• _EXERCISE DETAILS_
For the data below, give again exactly the lines from the one containing "How do I perform: Click the @mario_delgado" through the one containing "Given: Close the 流程模拟 simulation dialog", both ends included, and no others.

----------------

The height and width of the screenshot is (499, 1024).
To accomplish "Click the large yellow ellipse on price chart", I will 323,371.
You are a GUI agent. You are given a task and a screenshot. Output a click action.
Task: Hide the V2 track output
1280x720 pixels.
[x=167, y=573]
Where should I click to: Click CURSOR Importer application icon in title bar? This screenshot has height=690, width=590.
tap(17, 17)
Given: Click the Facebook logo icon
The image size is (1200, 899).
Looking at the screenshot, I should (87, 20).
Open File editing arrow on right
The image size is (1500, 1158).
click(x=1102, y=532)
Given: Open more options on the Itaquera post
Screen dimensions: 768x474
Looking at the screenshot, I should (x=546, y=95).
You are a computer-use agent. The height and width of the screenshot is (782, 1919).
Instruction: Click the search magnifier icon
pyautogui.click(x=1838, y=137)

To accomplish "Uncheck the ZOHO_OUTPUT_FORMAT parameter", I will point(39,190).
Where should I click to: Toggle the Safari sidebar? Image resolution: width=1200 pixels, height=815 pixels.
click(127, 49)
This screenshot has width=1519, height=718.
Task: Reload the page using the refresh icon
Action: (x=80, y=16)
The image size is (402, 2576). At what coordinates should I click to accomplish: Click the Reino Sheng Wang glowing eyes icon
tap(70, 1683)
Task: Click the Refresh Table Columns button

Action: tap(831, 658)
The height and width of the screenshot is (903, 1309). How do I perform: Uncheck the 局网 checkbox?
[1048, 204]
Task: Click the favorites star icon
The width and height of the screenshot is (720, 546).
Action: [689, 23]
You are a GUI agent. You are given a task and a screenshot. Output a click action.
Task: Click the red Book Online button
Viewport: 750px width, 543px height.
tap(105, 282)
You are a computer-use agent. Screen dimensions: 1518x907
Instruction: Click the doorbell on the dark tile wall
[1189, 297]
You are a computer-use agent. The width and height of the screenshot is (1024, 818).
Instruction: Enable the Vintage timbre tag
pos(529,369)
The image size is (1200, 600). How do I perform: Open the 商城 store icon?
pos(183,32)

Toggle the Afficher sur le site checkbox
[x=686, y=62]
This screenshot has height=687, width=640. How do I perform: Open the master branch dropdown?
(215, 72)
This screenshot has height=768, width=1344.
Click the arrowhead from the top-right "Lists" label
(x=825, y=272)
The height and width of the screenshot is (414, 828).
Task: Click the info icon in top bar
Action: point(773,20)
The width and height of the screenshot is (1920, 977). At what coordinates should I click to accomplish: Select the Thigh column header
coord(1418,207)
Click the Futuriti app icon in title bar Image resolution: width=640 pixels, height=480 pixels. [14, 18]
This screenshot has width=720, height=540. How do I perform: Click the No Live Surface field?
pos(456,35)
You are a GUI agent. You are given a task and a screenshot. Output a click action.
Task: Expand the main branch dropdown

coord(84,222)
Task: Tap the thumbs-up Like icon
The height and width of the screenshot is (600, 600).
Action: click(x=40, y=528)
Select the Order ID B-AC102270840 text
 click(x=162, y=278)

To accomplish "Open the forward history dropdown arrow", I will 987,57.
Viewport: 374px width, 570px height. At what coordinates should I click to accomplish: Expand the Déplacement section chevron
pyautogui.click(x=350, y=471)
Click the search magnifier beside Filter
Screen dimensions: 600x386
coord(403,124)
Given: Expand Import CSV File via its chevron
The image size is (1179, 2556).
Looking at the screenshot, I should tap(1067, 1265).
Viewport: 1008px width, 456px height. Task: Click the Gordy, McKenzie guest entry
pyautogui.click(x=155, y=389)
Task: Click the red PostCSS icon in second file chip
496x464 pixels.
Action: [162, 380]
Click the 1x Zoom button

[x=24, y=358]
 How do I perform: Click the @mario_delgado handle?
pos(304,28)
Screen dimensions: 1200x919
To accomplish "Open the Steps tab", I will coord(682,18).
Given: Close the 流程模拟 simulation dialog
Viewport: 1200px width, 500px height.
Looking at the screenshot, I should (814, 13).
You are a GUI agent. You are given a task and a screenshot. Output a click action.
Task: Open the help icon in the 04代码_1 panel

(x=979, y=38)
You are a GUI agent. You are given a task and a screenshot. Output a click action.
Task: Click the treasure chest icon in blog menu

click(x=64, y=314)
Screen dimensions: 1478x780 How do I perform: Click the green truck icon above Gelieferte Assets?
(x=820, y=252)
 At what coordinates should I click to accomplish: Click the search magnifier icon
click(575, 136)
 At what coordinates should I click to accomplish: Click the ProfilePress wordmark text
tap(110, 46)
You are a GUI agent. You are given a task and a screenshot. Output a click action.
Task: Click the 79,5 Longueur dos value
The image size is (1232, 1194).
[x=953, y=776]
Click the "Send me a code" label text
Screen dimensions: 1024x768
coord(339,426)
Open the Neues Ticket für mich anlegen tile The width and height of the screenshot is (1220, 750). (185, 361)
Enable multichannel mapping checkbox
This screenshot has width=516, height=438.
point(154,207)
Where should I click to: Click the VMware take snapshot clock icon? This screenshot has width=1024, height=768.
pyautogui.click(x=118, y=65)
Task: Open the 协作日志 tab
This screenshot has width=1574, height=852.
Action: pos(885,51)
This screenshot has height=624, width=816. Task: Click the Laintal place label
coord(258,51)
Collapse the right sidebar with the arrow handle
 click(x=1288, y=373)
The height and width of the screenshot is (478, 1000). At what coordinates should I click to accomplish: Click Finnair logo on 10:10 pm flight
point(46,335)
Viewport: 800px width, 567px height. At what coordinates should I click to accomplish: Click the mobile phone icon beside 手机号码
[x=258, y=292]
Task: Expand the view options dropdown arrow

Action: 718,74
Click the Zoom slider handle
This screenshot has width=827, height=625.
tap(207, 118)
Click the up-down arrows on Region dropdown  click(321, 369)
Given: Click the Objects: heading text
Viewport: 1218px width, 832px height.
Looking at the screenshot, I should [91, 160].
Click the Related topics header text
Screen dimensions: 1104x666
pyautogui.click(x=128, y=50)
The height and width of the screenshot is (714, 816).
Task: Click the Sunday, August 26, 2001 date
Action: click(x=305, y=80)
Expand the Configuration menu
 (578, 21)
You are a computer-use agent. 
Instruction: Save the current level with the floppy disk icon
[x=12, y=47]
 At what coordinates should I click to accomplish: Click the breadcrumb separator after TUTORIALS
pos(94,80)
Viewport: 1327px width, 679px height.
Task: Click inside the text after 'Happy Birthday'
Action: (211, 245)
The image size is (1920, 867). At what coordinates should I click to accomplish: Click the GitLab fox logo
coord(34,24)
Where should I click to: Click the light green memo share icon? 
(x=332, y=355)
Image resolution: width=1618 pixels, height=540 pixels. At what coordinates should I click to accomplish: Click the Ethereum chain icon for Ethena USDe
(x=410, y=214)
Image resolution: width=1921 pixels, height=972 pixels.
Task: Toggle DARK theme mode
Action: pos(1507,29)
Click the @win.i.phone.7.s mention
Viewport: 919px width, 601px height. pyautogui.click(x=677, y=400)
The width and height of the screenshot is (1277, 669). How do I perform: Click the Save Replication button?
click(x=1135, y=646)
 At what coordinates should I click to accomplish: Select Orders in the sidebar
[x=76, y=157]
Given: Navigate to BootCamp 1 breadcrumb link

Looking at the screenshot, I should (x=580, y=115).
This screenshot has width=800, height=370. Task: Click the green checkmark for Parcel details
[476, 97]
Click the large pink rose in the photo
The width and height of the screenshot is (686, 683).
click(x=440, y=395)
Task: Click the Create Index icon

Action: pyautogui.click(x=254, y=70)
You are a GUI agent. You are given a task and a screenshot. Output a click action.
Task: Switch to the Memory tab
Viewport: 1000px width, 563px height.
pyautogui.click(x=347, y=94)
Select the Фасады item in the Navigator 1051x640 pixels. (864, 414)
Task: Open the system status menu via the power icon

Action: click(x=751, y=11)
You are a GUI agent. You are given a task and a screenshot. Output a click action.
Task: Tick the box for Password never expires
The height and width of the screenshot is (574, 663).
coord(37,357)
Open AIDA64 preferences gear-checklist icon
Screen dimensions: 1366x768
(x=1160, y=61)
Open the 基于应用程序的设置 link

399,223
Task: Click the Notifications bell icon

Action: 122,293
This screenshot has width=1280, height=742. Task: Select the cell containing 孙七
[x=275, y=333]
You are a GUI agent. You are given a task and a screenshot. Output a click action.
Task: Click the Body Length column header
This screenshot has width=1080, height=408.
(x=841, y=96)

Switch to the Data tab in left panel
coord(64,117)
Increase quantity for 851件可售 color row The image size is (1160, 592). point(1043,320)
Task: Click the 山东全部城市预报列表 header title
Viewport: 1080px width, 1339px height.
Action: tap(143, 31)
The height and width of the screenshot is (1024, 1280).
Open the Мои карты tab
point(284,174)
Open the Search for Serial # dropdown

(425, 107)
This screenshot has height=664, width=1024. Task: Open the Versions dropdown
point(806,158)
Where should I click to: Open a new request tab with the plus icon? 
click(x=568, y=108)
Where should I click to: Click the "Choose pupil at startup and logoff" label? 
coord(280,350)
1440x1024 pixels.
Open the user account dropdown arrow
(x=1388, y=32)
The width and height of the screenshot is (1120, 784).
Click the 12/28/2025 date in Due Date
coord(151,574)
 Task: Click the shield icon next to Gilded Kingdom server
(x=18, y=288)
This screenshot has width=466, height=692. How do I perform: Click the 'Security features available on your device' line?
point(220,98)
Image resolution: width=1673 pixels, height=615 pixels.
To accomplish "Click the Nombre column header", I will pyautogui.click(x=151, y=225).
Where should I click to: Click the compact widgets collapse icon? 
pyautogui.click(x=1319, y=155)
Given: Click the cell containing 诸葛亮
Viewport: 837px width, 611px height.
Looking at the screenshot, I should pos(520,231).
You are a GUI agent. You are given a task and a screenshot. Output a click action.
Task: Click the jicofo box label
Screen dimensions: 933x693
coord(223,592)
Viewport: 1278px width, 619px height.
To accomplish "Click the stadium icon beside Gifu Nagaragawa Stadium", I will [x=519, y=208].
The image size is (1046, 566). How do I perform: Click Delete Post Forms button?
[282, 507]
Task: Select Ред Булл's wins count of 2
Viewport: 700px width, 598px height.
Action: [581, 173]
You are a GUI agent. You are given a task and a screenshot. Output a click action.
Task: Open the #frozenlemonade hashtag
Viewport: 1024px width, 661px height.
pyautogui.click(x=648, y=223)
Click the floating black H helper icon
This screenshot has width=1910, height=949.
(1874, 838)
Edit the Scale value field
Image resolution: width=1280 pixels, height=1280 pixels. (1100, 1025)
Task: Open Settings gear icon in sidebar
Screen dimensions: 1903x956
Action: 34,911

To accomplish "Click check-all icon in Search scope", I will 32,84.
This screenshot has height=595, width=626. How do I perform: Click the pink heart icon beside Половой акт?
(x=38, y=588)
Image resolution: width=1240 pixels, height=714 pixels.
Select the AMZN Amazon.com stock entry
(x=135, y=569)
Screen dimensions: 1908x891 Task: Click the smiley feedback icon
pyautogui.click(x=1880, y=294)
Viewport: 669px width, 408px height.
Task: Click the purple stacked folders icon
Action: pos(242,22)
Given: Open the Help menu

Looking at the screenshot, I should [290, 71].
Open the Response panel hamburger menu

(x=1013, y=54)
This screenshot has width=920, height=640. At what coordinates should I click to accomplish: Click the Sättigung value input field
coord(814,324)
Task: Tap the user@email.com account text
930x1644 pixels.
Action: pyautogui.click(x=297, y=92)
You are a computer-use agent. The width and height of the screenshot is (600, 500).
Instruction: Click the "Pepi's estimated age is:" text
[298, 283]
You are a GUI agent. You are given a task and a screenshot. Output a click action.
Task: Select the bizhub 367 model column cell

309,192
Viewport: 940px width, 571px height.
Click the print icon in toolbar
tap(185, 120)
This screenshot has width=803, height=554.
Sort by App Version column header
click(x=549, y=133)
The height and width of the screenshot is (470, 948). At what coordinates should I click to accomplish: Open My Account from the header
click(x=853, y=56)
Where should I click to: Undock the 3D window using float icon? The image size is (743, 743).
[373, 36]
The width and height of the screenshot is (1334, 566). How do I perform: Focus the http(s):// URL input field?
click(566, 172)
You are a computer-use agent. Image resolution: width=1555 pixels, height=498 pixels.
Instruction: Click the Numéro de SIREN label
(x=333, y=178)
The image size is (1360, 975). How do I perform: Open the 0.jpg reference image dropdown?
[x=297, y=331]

----------------

• _RESULT OF THIS EXERCISE_
 How do I perform: Click the @mario_delgado handle?
pos(304,28)
Screen dimensions: 1200x919
To accomplish "Open the Steps tab", I will coord(682,18).
Given: Close the 流程模拟 simulation dialog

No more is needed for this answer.